Outre son analyse de la crise globale, Jean-Luc Gréau accorde
logiquement une part importante de son analyse aux spécificités de la crise de
la zone euro et apporte son eau au moulin des analystes alternatifs comme
Jacques Sapir, malgré des idées globalement plus libérales.
Pas une crise des dettes souveraines
Pour lui c’est la crise financière, qui, en provoquant une grave
récession, couplée aux plans de sauvetage du système financier, a provoqué la
crise des dettes publiques. Il souligne le rôle majeur joué par les
déséquilibres dans les échanges entre les pays de la zone euro. Pour lui, notre
dette est la conséquence de la réunification allemande (et de la politique de
franc cher) et le krach du marché hypothécaire étasunien, deux épisodes qui ont
provoqué une hausse de notre endettement de plus de 20% du PIB chacun ! Il
souligne que « la dérive (actuelle)
trouve son explication principale dans l’impact destructeur de la crise sur nos
recettes fiscales et sociales ». Il rappelle aussi à ceux qui vantent
le modèle allemand que tous les pays européens ne peuvent pas simultanément
être en excédent commercial et qu’il est source d’une pression déflationniste
qui explique en partie la crise actuelle.
Il souligne avec ironie que nous sommes passés d’un discours officiel
où l’euro nous aurait sauvé à un « il
faut sauver l’euro », en rappelant que l’embellie du tournant du
siècle était le produit de 3 facteurs extérieurs à l’unification monétaire
européenne : la forte demande étasunienne, la montée du dollar (et donc
l’euro bon marché) et enfin la baisse des taux, constatée dans le monde entier.

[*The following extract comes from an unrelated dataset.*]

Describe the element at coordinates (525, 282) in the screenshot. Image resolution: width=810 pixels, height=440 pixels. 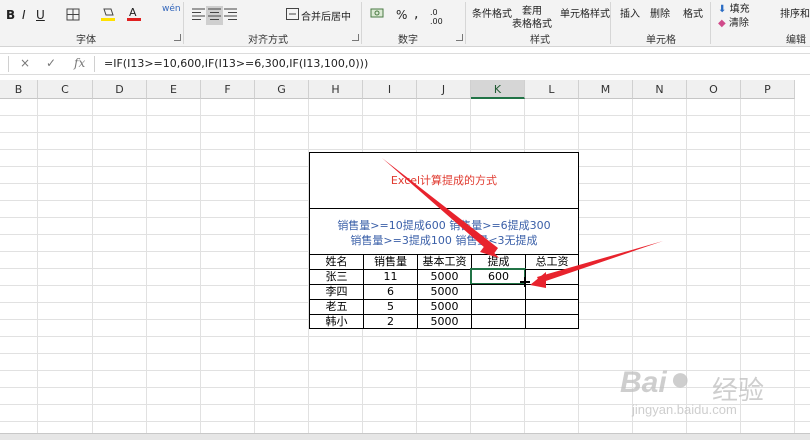
I see `plus-cursor-icon` at that location.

En outre, il note que la concurrence de la Chine était encore extrêmement
limitée. Malheureusement, l’euro
cher et le libre-échange anarchique ont pesé sur la croissance après le
krach de la bulle Internet.
Il rappelle le rôle de la divergence des pays de la zone euro en
matière d’évolution des salaires ou de croissance du crédit, avec la bulle
espagnole (croissance de plus de 20% par an). Il souligne que la situation des
PIIGS est totalement disparate : l’Italie, où les ménages sont très peu
endettés, la Grèce, que les eurocrates ont laissé dans l’euro en fermant les
yeux sur ses comptes, l’Espagne, qui souffre de l’éclatement de sa bulle
immobilière, le Portugal, qui n’a plus de croissance depuis plus de 10 ans et
l’Irlande, dont
la croissance vient de son dumping fiscal, qui attire les multinationales.